Directions
[A] In the passage on Chris Christie's convention speech, by how much does Romney's plan cut income tax rates?
[B] Pick up the passage on Chris Christie's convention speech after its final sentence and keep writing it.

Passage shown
== == ==

In his speech to the Republican National Convention last night, New Jersey governor Chris Christie declared that would-be president Mitt Romney will share “hard truths” with the nation on debt and the economy. “Mitt Romney will tell us the hard truths we need to hear to put us back on the path to growth and create good paying private sector jobs again in America. Mitt Romney will tell us the hard truths we need to hear to end the torrent of debt that is compromising our future and burying our economy,” said Christie.
Christie's praise for Romney was reported by a number of media outlets. Less remarked upon was the fact that Christie's promise of economic “hard truths” from Romney is undercut by the Romney campaign's stated and steadfast refusal to release details of their economic proposals.
Christie's remarks were quoted by the Associated Press as part of his “broad indictment of Democrats.” The Los Angeles Times reported: “After detailing his own accomplishments for some time, Christie pivoted to Romney, saying he would 'tell us the hard truths we need to hear to put us back on the path to growth.'” CBS News noted simply that Christie “called on Americans to face the nation's 'hard truths' this November, and embrace a 'new era of truth-telling' when deciding the country's political future.”
But as Bloomberg's Josh Barro noted, there is a yawning gulf between Christie's rhetoric and the reality of the Romney campaign:
Romney's platform contains no discernable hard truths. At a time of record budget deficits, Romney is running on a plan to cut income tax rates by 20 percent. He says he will broaden the tax base to offset the revenue loss, but he won't say how -- that would be a hard truth.
Romney says Medicare is unsustainable, and yet he promises no changes to the program before 2022, even pledging to spend hundreds of billions of dollars more than President Obama would over the next decade. Saying that Medicare cuts have to start now, as they do in Obama's plan, would be a hard truth.

== == ==

Records
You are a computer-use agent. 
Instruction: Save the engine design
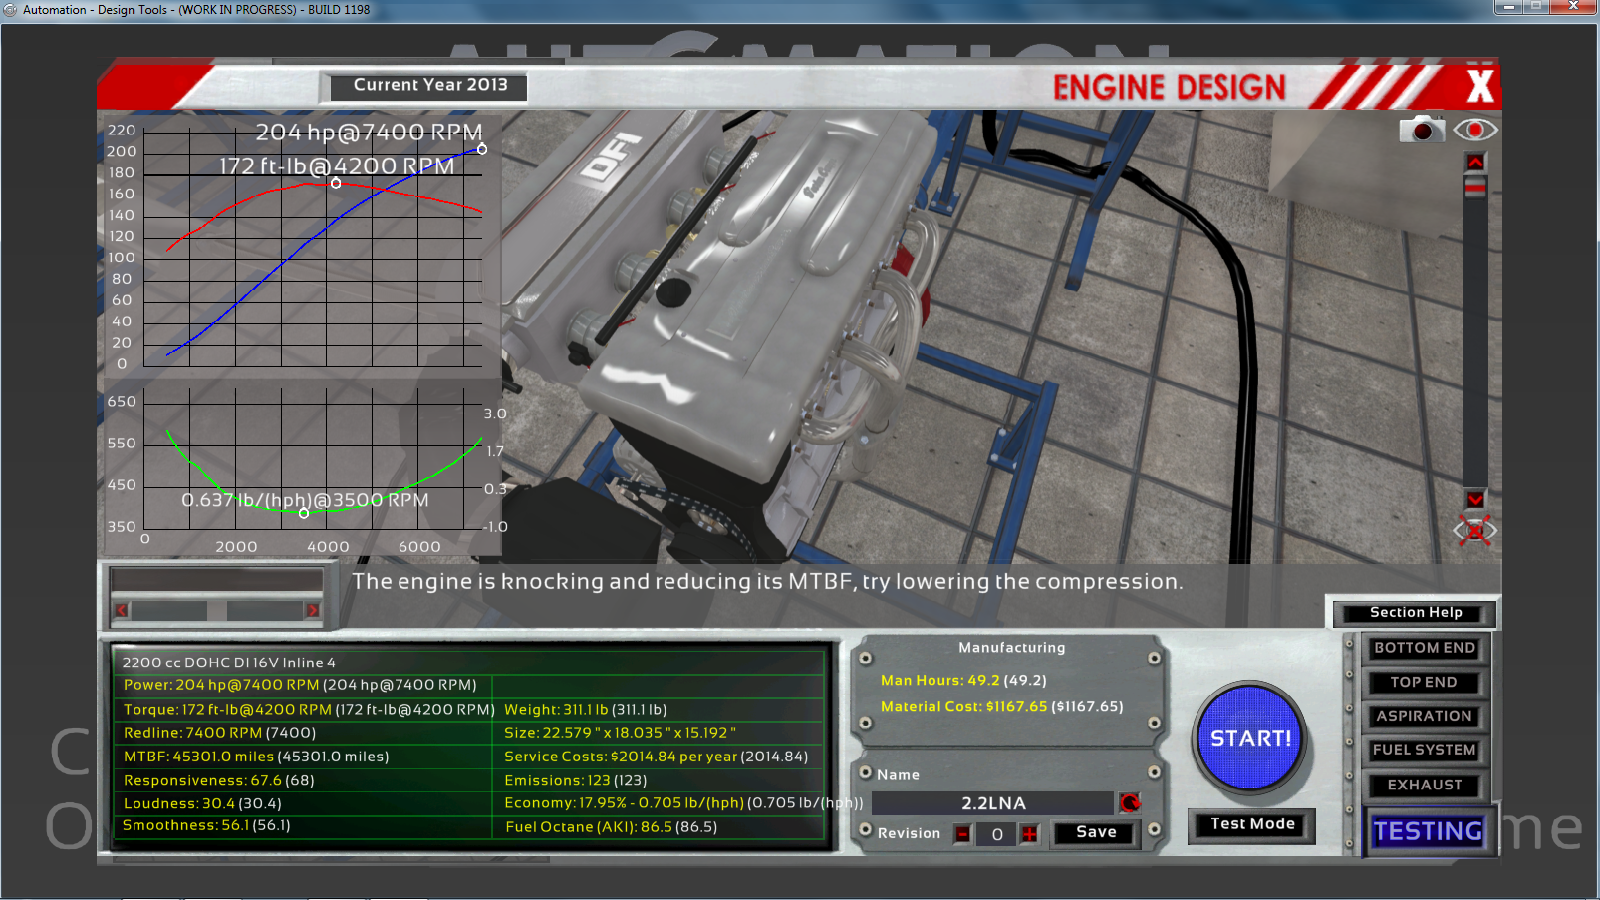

== == ==

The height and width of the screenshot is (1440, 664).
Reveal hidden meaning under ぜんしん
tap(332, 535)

== == ==

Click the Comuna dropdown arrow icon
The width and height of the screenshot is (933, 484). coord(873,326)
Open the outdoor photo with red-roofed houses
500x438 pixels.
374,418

== == ==

Answer set
[A] By 20 percent.

[B]
Romney has a 59-point economic plan with no content about monetary policy or housing policy. The vast majority of the plan could have just as easily have been proposed in 2007, before the housing and financial crises rocked the economy. Saying what he would do about the specific economic problems of our time would probably involve telling some hard truths.
Indeed, immediately after Romney's selection of Paul Ryan as his running mate, the Romney campaign rushed to tell reporters that they would maintain their longstanding policy of avoiding specifics with regard to policy proposals. Politico reported on August 17: “Advisers say the campaign has no plans to pivot from its previous view that diving into details during a general-election race would be suicidal.”
Since then, the candidates themselves have hewed closely to the no-details strategy. As the Washington Post's Greg Sargent noted, Romney specifically told a Time interviewer that he wouldn't discuss details of his tax plan because “our Democrat friends would love to have me specify one or two so they could amass the special interest to fight that effort.” Ryan told Fox News that he couldn't say when the Romney budget plan balances because “we haven't run the numbers,” and declined to offer tax specifics to Fox News' Bret Baier, saying instead that the details would be worked out with Congress after they're elected.